::: The input

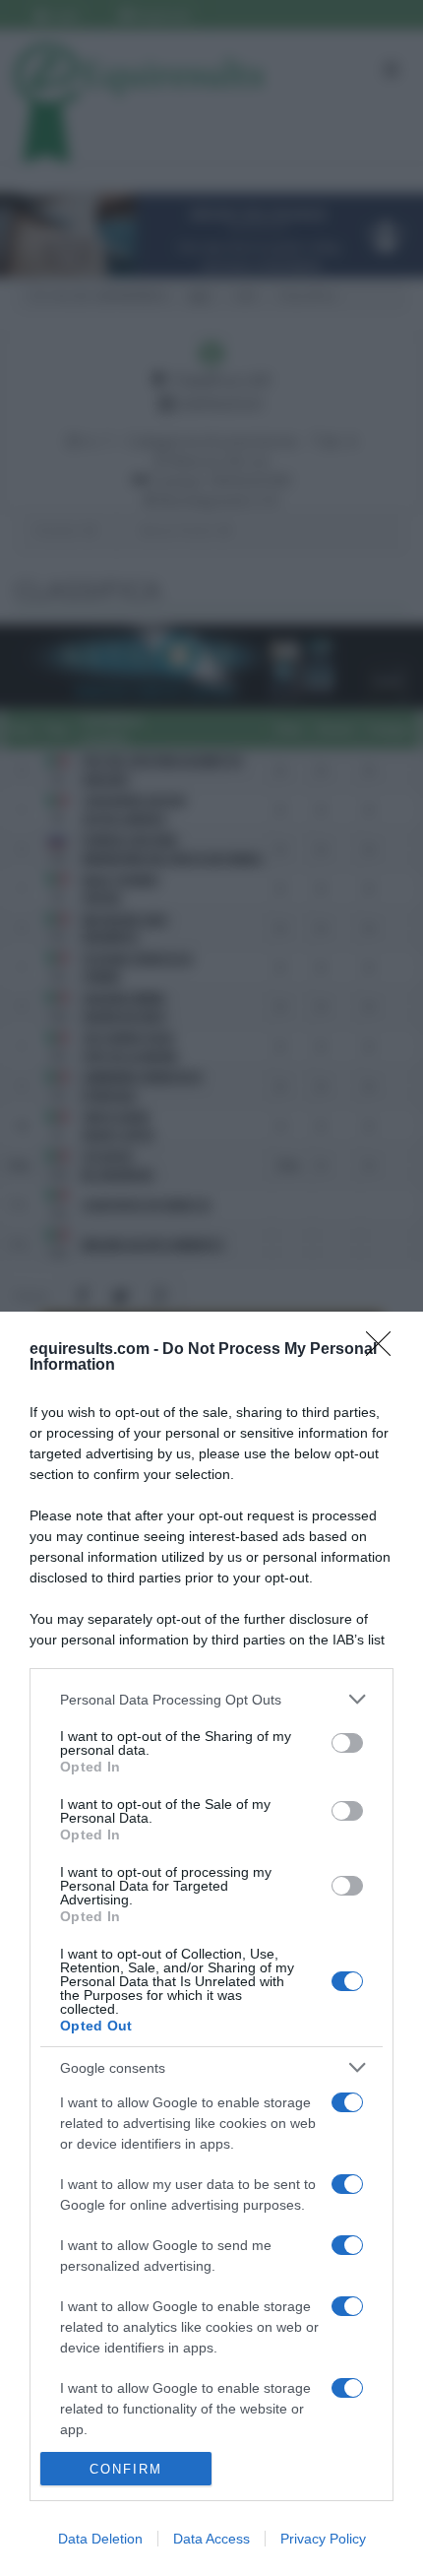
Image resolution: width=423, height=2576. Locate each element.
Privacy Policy (323, 2538)
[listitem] (211, 1699)
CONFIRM (126, 2469)
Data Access (211, 2538)
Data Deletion (100, 2538)
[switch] (347, 1743)
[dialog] (211, 1944)
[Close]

::::::

> [Task directions]:
Set down every record exactly, without the pictures.

> [Response]:
Image resolution: width=423, height=2576. Locate each element.
Privacy Policy (323, 2538)
[listitem] (211, 1699)
CONFIRM (126, 2469)
Data Access (211, 2538)
Data Deletion (100, 2538)
[switch] (347, 1743)
[dialog] (211, 1944)
[Close]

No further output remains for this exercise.